PROBLEM TO SOLVE:
Search the listing below for the string "dimensions" and show each line that contains it.

(MATERIAL PROVIDED Opens)

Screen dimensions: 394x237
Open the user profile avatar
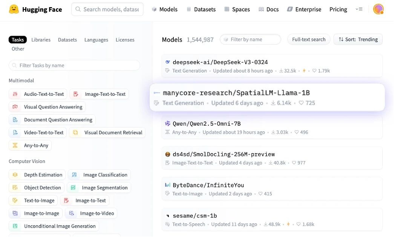378,9
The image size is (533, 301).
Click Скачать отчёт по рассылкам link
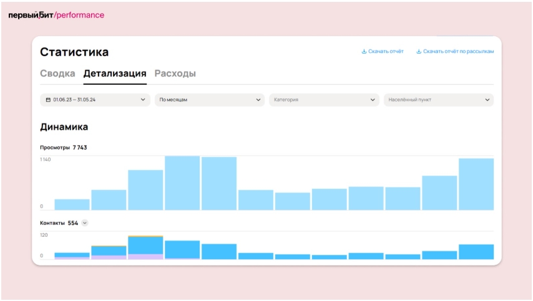pyautogui.click(x=458, y=52)
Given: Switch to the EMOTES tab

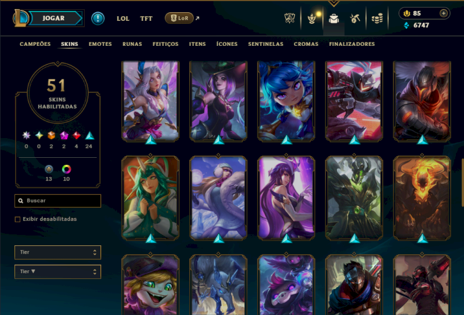Looking at the screenshot, I should (x=100, y=44).
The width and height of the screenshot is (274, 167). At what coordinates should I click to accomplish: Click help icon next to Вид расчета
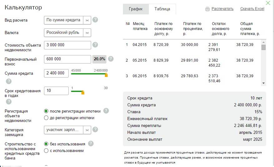coord(95,20)
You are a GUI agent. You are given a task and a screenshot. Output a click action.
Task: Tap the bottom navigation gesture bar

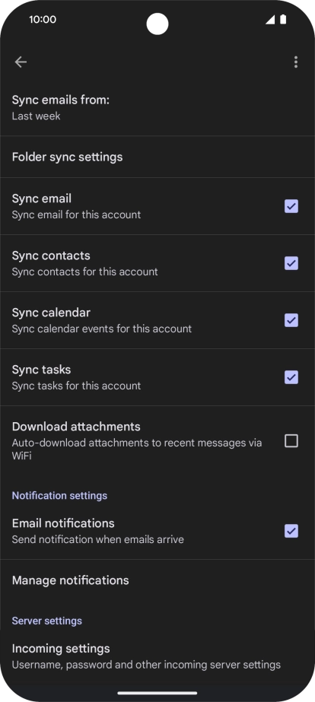(158, 693)
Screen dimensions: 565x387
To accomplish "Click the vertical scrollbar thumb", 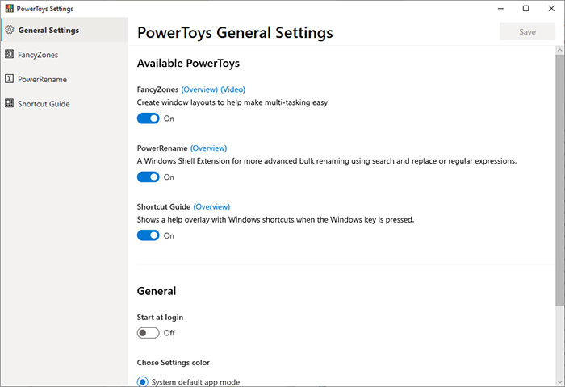I will [559, 180].
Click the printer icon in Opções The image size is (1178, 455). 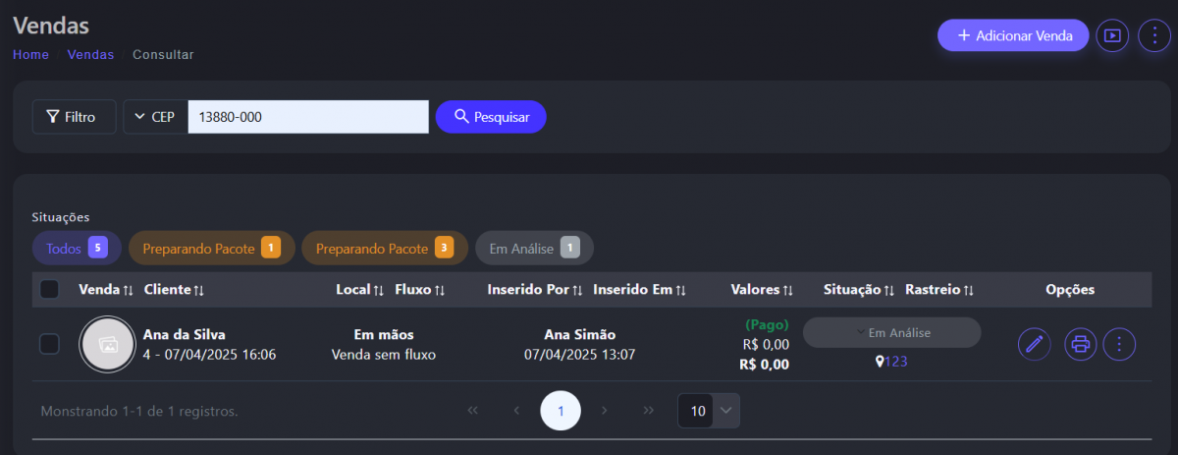[1081, 344]
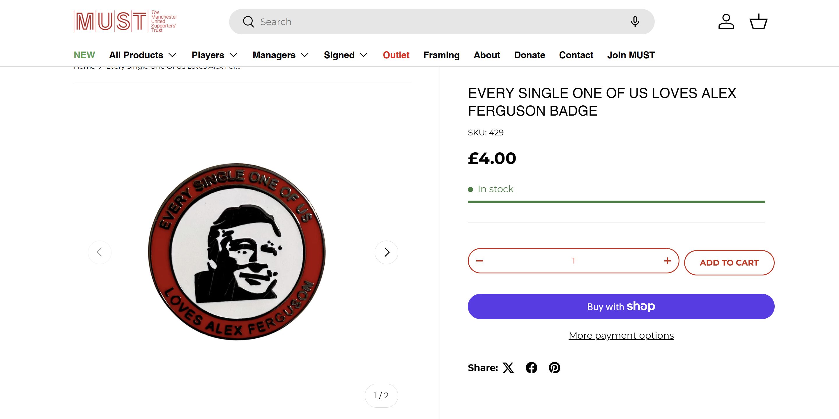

(MATERIAL PROVIDED Closes)

THE ANSWER:
Screen dimensions: 394x237
Screen dimensions: 565x387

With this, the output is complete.